Page MenuHomePhabricator

Package versions in Conda-Analytics are not pinned
Open, MediumPublic

Description

It might seem that versions of crucial packages in Conda-Analytics are pinned in conda-environment.yml (which in turn adds them to conda-environment.lock.yml).

However, those files just specify what versions should be installed in the new environment to start; Conda happily ignores them in all future transactions. This doesn't just mean that package A will be updated if the user runs conda update A. If the user runs conda install B and B lists A as a dependency, Conda will automatically upgrade A to the latest version (even if B's requirement is already satisfied by the existing version).

As you can imagine, this is a huge source of environment problems!

It should be easy to fix this by actually pinning versions when necessary by adding the specifications to a pinned file in the environment's conda-meta directory (docs).

Here's an example pinned file:

jupyter_core ==5.5.0
jupyter_server ==1.24.0
jupyter_telemetry ==0.1.0
jupyterhub ==1.5.0
jupyterhub-ldapauthenticator ==1.3.2
jupyterhub-singleuser ==1.5.0
jupyterhub-systemdspawner ==0.15.0
jupyterlab ==3.4.8
jupyterlab_pygments ==0.2.2
jupyterlab_server ==2.25.0
# https://phabricator.wikimedia.org/T356230
numpy <1.24
# https://phabricator.wikimedia.org/T356230
pandas <2.2
pyspark ==3.1.2
python ==3.10.*
sqlalchemy <2

Details

TitleReferenceAuthorSource BranchDest Branch
Pin essential conda-analytics packagesrepos/data-engineering/conda-analytics!43stevemunenepin_essential_conda_analytics_packagesmain
Draft: Pin essential conda-analytics packagesrepos/data-engineering/conda-analytics!42stevemunenepin_essential_conda_analytics_packagesmain
Customize query in GitLab

Event Timeline

Gehel triaged this task as Medium priority.Feb 9 2024, 1:29 PM
Gehel moved this task from Incoming to 2024.02.12 - 2024.03.03 on the Data-Platform-SRE board.

We have introduces a conda analytics pinned file with pandas and numpy versions for starters and built the dev deb package which we are going to test on an-test-client1002

Mentioned in SAL (#wikimedia-analytics) [2024-04-03T11:46:02Z] <stevemunene> disable puppet on an-test-client1002 to test new conda-analytics version T356231

New package introduces a pinned file for the base environment

stevemunene@an-test-client1002:~$ cat /opt/conda-analytics/conda-meta/pinned 
# https://phabricator.wikimedia.org/T356230
numpy <1.24
# https://phabricator.wikimedia.org/T356230
pandas <2.2

The current pinned file is a base model and we might need a more standardised production pinned file cc @nshahquinn-wmf

@Stevemunene I just created a new cloned Conda environment on an-test-clinet1002 using the Jupyter GUI. However, it doesn't have a pinned file:

nshahquinn-wmf@an-test-client1002:~/.conda/envs/2024-04-03T21.34.11_nshahquinn-wmf/conda-meta$ cat pinned
cat: pinned: No such file or directory

The current pinned file is a base model and we might need a more standardised production pinned file cc @nshahquinn-wmf

The "base model" pinned file does work pretty well: I manually added it to my environment, tried installing/updating a fairly long list of packages an analyst would likely use, and none of the non-pinned crucial packages (e.g.

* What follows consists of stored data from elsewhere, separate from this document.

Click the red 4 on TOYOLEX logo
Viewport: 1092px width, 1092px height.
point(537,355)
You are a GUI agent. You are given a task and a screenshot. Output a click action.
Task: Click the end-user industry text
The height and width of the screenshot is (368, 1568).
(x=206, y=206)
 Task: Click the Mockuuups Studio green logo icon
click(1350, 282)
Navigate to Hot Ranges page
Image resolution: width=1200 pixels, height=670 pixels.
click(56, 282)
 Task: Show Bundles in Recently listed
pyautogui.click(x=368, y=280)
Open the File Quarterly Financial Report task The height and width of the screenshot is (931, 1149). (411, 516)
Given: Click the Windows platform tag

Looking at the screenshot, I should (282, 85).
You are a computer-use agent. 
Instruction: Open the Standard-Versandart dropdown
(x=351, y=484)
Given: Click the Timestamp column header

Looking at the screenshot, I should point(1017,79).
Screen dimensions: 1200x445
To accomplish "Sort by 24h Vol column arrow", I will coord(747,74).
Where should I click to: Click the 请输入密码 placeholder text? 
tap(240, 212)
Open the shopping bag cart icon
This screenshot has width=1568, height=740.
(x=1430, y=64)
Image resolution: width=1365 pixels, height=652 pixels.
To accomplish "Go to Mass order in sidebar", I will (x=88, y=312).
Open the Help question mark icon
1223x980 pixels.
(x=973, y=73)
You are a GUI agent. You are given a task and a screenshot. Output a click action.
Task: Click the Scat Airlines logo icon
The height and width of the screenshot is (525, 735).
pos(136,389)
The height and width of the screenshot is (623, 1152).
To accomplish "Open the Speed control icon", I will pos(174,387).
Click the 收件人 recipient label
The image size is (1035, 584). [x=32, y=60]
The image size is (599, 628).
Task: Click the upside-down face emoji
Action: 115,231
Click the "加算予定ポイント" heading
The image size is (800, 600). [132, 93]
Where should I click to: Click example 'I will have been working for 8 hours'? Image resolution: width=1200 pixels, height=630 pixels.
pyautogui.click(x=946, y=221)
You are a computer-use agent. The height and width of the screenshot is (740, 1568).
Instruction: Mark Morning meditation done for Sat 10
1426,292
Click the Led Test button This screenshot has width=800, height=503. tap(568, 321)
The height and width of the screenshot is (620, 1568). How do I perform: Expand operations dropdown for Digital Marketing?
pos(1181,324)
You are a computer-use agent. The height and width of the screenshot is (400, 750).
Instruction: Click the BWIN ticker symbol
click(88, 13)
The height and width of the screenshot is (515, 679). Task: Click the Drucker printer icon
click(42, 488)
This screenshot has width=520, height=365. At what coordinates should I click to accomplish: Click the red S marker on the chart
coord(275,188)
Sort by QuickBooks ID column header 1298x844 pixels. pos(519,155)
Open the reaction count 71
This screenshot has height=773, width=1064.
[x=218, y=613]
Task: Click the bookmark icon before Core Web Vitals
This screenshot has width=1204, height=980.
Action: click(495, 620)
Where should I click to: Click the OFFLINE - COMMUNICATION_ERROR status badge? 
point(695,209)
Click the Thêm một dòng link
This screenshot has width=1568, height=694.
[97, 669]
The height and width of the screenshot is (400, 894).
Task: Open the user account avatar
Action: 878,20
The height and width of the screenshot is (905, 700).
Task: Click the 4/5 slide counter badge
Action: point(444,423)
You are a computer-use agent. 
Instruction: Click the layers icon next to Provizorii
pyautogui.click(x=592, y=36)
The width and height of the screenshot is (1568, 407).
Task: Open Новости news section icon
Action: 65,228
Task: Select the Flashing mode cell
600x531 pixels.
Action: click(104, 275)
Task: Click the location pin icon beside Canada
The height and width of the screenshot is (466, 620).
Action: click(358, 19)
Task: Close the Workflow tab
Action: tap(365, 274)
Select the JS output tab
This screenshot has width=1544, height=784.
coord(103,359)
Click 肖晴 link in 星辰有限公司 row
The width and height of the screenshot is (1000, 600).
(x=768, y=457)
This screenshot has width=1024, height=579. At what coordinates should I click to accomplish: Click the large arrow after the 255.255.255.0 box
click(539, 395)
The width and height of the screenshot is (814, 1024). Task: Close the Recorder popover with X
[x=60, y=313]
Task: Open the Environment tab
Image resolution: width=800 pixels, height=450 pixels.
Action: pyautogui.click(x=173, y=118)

Python, Pyspark, Jupyter packages) got touched since they weren't in the dependency tree.

However, I still think it would be better to have a larger pinned file; in the past (before I introduced my own pinned files), I have broken things quite severely by trying to update Python or Jupyterlab or running conda update -all, and it's better to just make those safe even if most people aren't likely to try them 😁

Thanks @nshahquinn-wmf at the moment the pinned file can only be included in clones if the user wishes to. There is not yet a default way to avail this which does not have the optimal UX.
The pinned file can be availed during cloning by introducing the --pinned tag when cloning shown below;

stevemunene@an-test-client1002:~$ conda-analytics-clone test-pinned --pinned
Creating new cloned conda env test-pinned...
Source:      /opt/conda-analytics
Destination: /home/stevemunene/.conda/envs/test-pinned
.
.
.
Alternatively, you can use the conda-analytic helper script:
  source conda-analytics-activate test-pinned

Checking for the pinned file

stevemunene@an-test-client1002:~$ cat /opt/conda-analytics/conda-meta/pinned 
# https://phabricator.wikimedia.org/T356230
numpy <1.24
# https://phabricator.wikimedia.org/T356230
pandas <2.2

Looking for a way to go around this and avail it by default to all cloned environments for us.

We hit a bit of a delay with this while building the new conda package, so far we have updated the conda-analytics-clone command to include the --pinned tag so that the file is available to everyone using it as per Creating_a_new_environment.
However, we ran into a debian related challenge where the buster-backports repo is no longer available which prevents us from building any images that include his repo on apt-update failure. This is being tracked on T362518 and we plan to solve this by rebuilding our container on bullseye here T362648 so as to unblock progress on this.

We hit a bit of a delay with this while building the new conda package, so far we have updated the conda-analytics-clone command to include the --pinned tag so that the file is available to everyone using it as per Creating_a_new_environment.
However, we ran into a debian related challenge where the buster-backports repo is no longer available which prevents us from building any images that include his repo on apt-update failure. This is being tracked on T362518 and we plan to solve this by rebuilding our container on bullseye here T362648 so as to unblock progress on this.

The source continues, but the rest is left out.